Innovators first focus on internal education as a catalyst for cultural change, from external speakers to internal workshops, first at the executive level and then targeted toward other senior leadership. Innovation excursions are also helpful in the initial stages of program development to align executives and teams around what’s possible.
- Middle management “permafrost” doesn’t support innovation.
A symptom of a culture resistant to innovation is a middle management layer that can only see short-term goals, not long-term change. As a result, they encourage employees to operate efficiently within their current roles and responsibilities by meeting consistent benchmark metrics. This doesn’t leave room for the innovators to explore new ideas. We heard this middle management layer called everything from the “frozen tundra” to the “permafrost” to the “antibodies.” It’s critical for senior leadership to embrace innovation from the top down, so middle management is empowered to support innovative employees without fear of retribution.
- Startups innovate quickly, leaving corporations playing catch-up.
Many companies are burdened with complicated processes, long production cycles, and bureaucratic red tape for moving forward with new ideas. These hindrances stand in direct contrast to the countless nimble startups swiftly prototyping and executing ideas that directly compete with slower-moving enterprises. Innovators commonly turn to educational workshops (in-house or at vendor locations) and university partnerships to speed internal innovation, as well as innovation outposts.
- Companies lack clear business goals for innovation programs.
Corporate innovation leaders, who we’ve published more data about their role here, are tasked with tying programs to business metrics and proving ROI to executives, yet they often lack the budget needed to adequately resource said programs to an extent that generates results.

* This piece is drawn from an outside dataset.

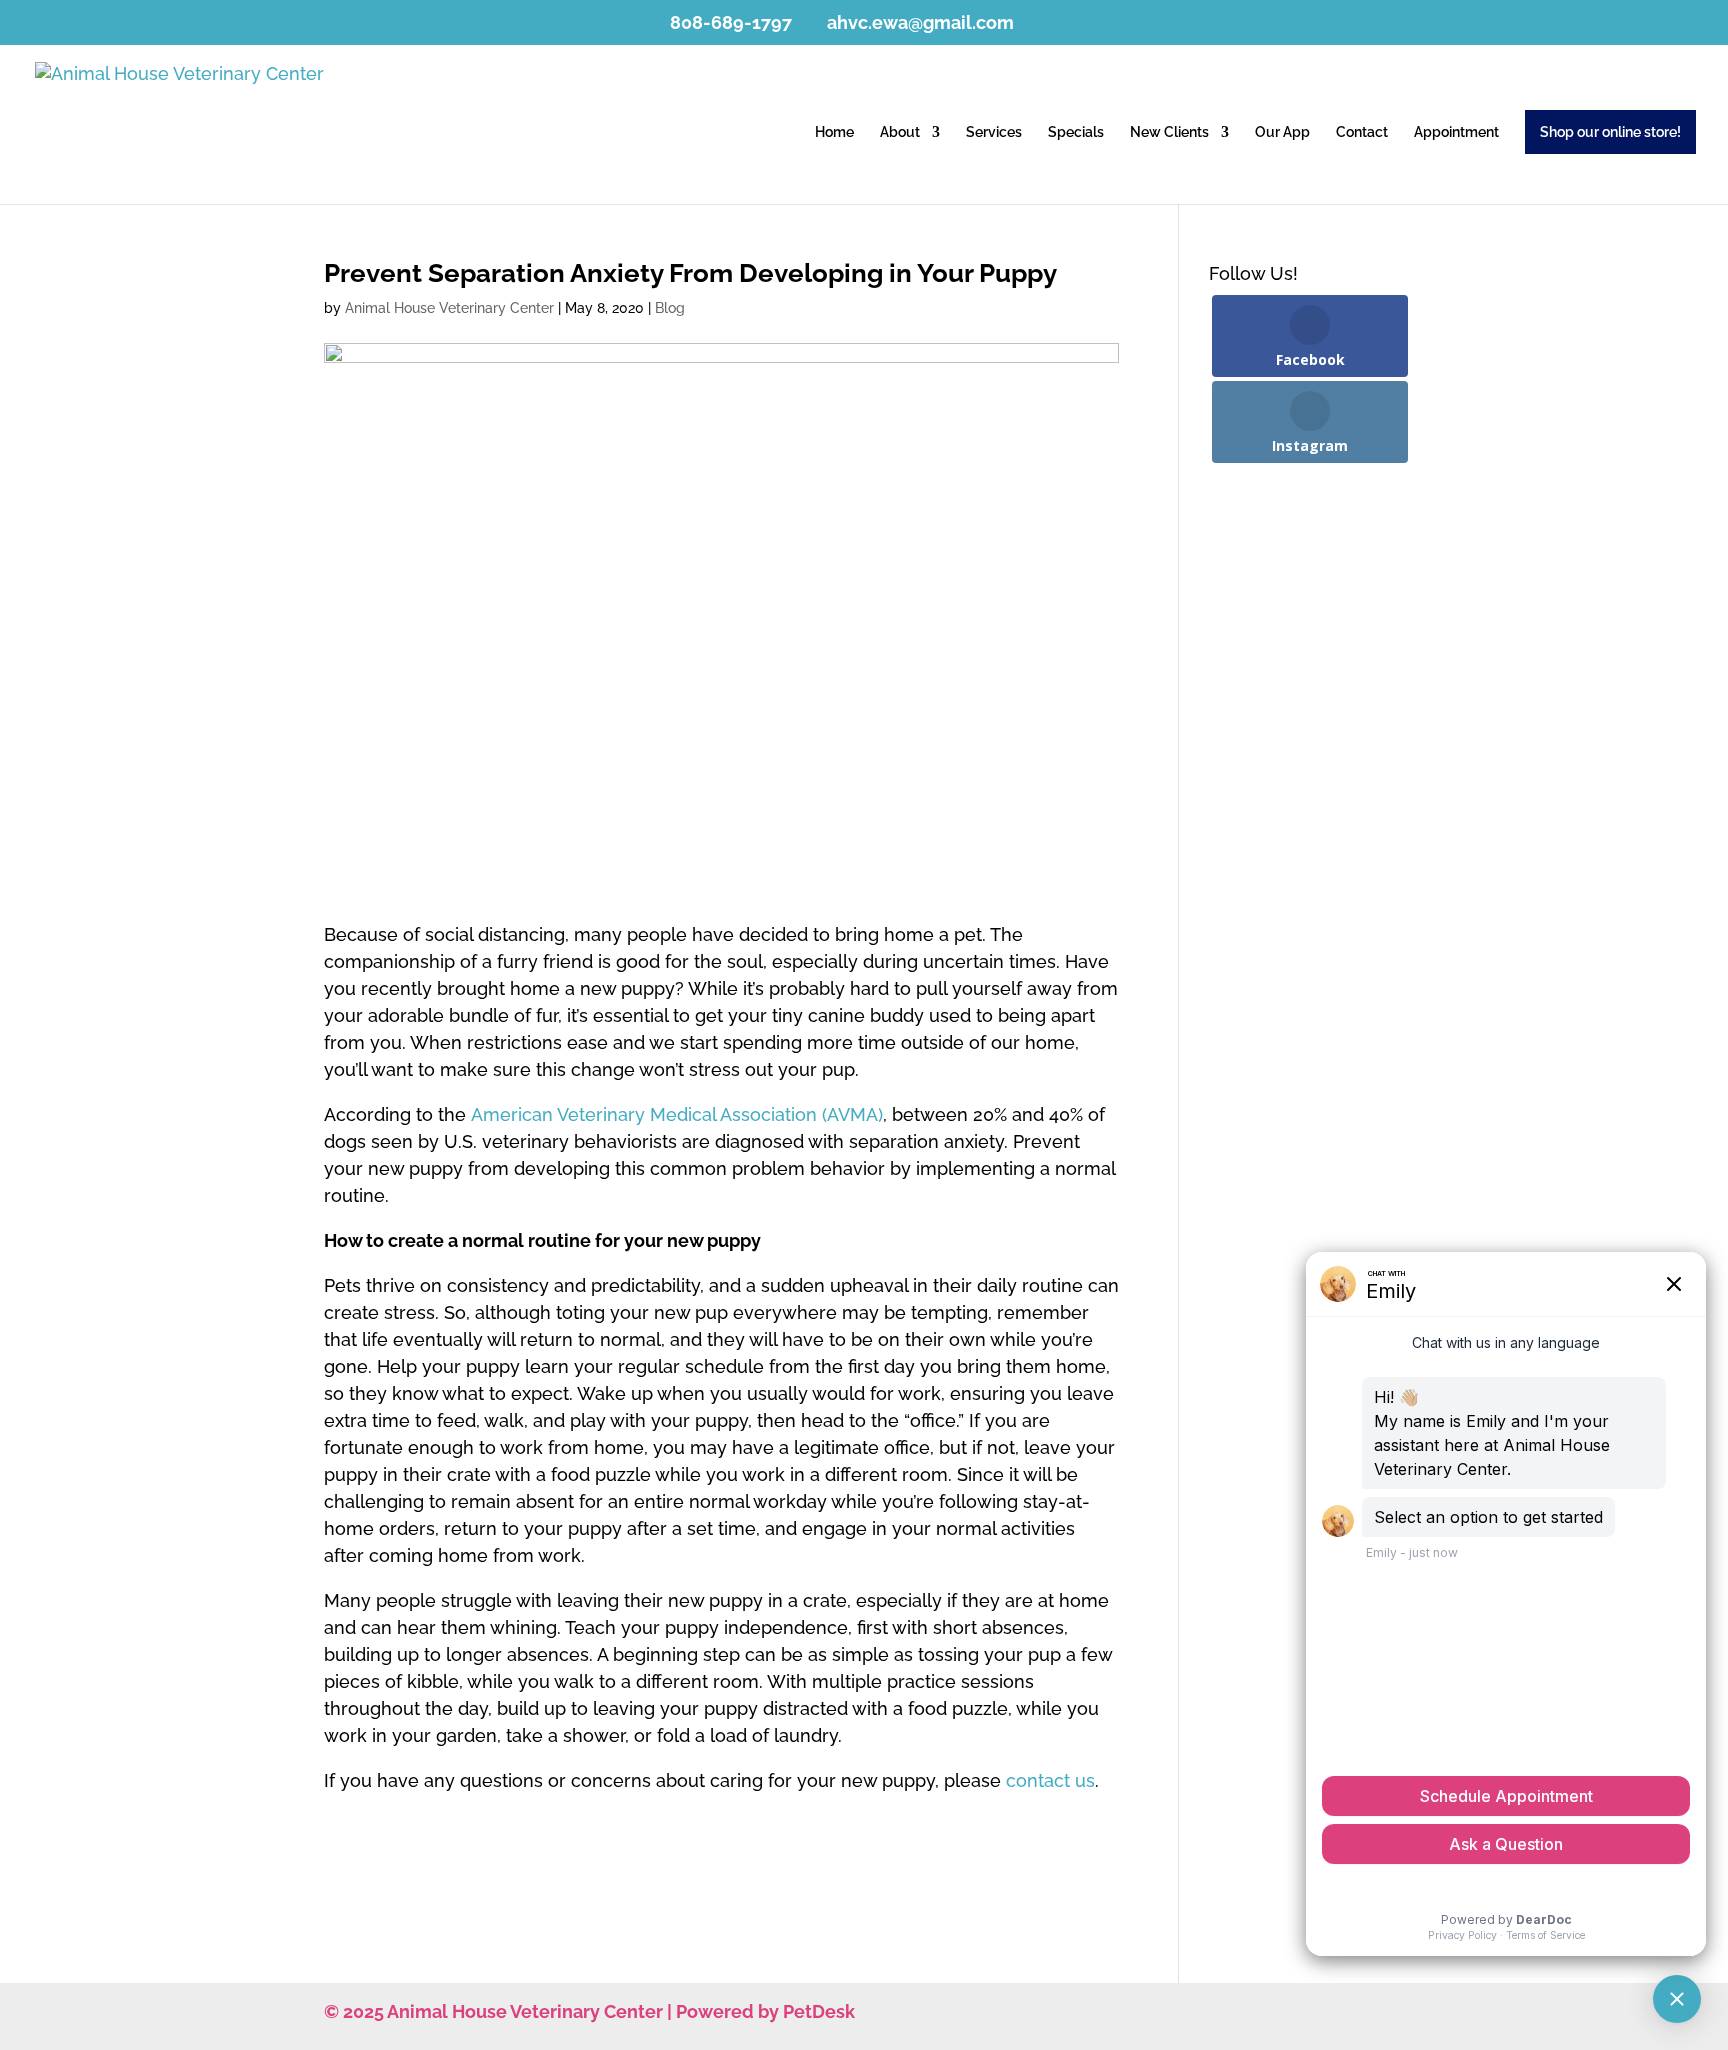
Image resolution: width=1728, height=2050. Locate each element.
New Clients (1169, 132)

There is hope for innovation, though. Our survey revealed four innovation programs with more clearly defined business goals: dedicated innovation teams, innovation outposts, innovation “centers of excellence,” and startup investment programs. Mature companies are even defining innovation goals by individual program, while simultaneously laddering metrics up to overarching departmental and company KPIs.
Companies need to clear the obstacles for Corporate Innovation leaders.
The Corporate Innovation teams are often struggling with internal conflicts –more than combating external startups. When I’ve spoke to these leaders, they are willing to risk their jobs to make a change to help innovate their employer, some said “I’m banking on my employability, not my employment” as they knew they could get jobs elsewhere if it didn’t pan out. It’s key that management help offer them a road towards innovation success. Also, read Steve Blank’s list of the 13 things companies are doing to hamper innovation, or Stefan Petzov of Swisscom’s post on corporate challenges.